Shikantaza has been defined as abiding in a state of brightly alert attention which is characterized by being free of thoughts, directed to no object, and attached to no particular content. This state of brightly alert attention is considered the purest form of zazen. ...
Dogen referred to shikantaza or zazen as total engagement in immobile sitting. This is not a passive state of meditation where we let ourselves be spaced out or half-asleep, but it’s also not controlling thoughts or holding them at bay, nor is it being absorbed in one object to the exclusion of everything else, such as being absorbed in a mantra, being absorbed in staring at something like a candle flame, or even being absorbed in the breath. One-pointed concentration on the breath which blocks thoughts and feelings is not Dogen’s zazen. The field of awareness in zazen is wide, open and inclusive – it includes awareness of sound, awareness of posture, of our muscles and any tension, and so on. Non-thinking is an active, dynamic engagement with our being, just as it is.
In the book Soto Zen, Shohaku Okumura compared non-thinking to a car engine that’s idling in neutral. Even though the engine is working, the gears aren’t engaged so the car doesn’t move. He said when we are thinking non-thinking, "We cannot say that there is no thinking. And we cannot say that we are thinking....Thoughts are simply idling." In zazen, the mind is alive and functioning but it isn’t actively, intentionally producing thoughts. When thoughts arise, if the mind is bright and alert, it is much easier to let them flow through without grabbing onto and developing them. Okumura said, "...by keeping an upright posture, without either rejecting or chasing after anything, we aren’t controlled by delusive thoughts." Non-thinking can only be understood by experiencing it through a non-discursive state such as zazen – so talking about it misses the point.

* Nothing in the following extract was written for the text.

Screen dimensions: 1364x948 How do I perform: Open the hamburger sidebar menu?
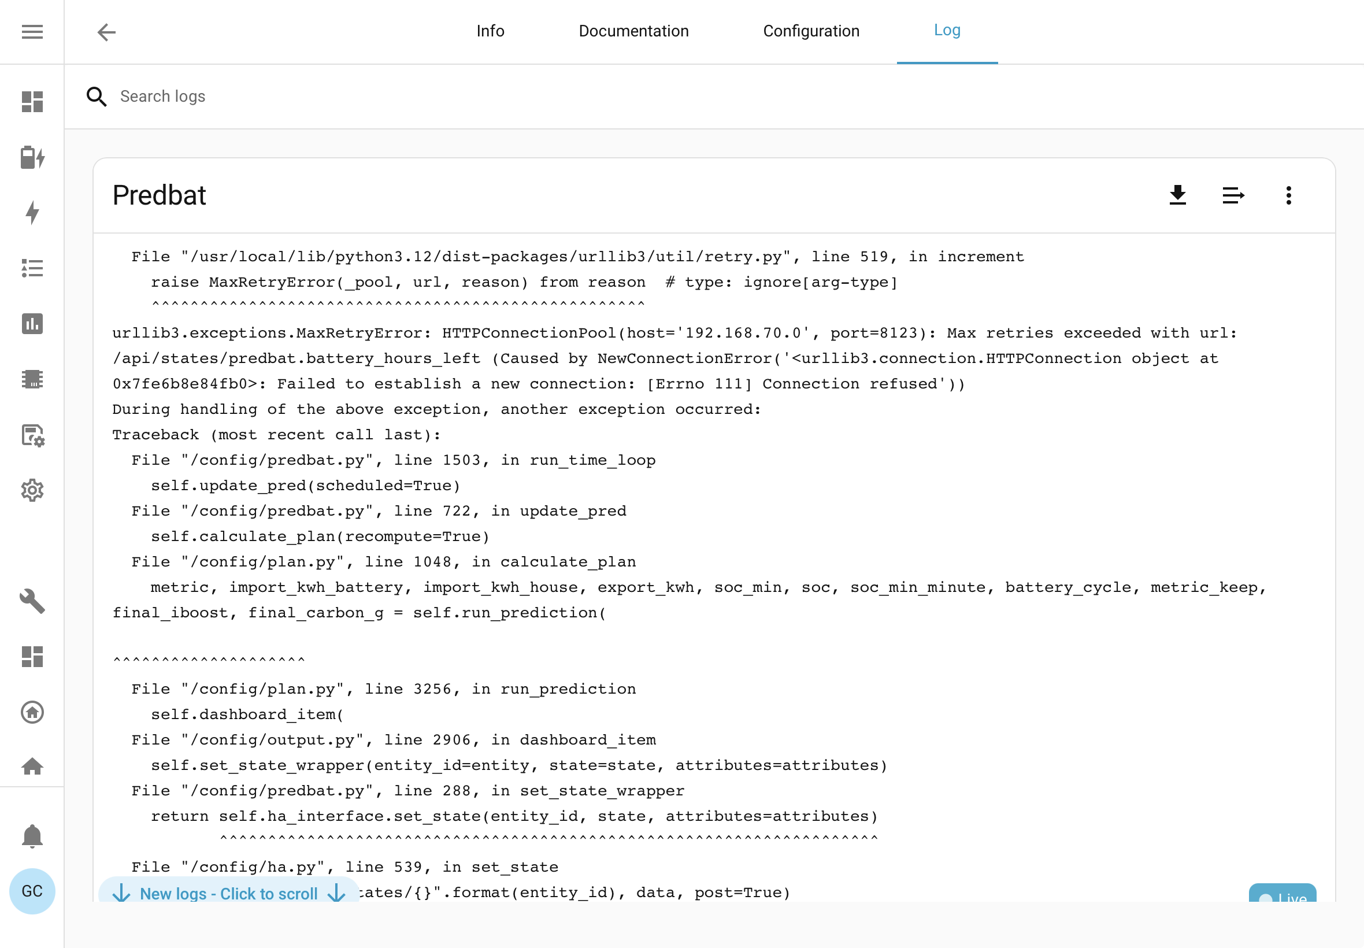point(32,31)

In Zen Mind, Beginner’s Mind, Suzuki Roshi taught that when we’re practicing zazen, we shouldn’t try to stop our thinking, rather, we should let it stop by itself. He said, "If something comes into your mind, let it come in, and let it go out....When you try to stop your thinking, it means you're are bothered by it. Do not be bothered by anything. It appears as if something comes from outside your mind, but actually it is only the waves of your mind, and if you are not bothered by the waves, gradually they will be come calmer and calmer."

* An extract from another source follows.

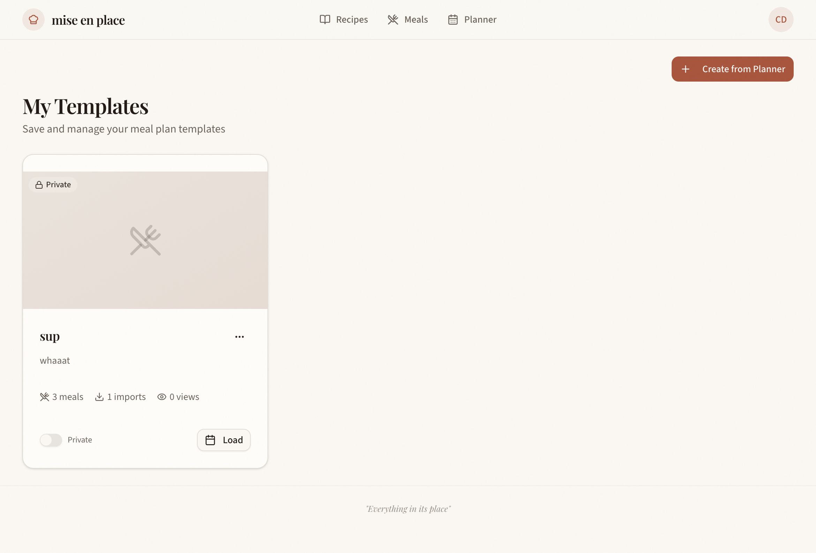This screenshot has width=816, height=553.
Task: Load the sup template
Action: [224, 440]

The idea that enlightenment is not separate from our everyday activity is a characteristic of the Zen School. This doesn’t mean that whatever we happen to be doing or thinking is enlightened activity. It means that when we are able to collect our attention and bring our presence to what we are doing, we can experience our innate completeness, our wholeness of being. When we are awake to our present activity, then it is Buddha’s activity. Even if we are feeling angry or depressed, bored or uncomfortable, when we can surrender our resistance to it and completely accept our experience just as it is, without trying to change it or improve it, this undivided acceptance is undivided presence or Buddha-mind.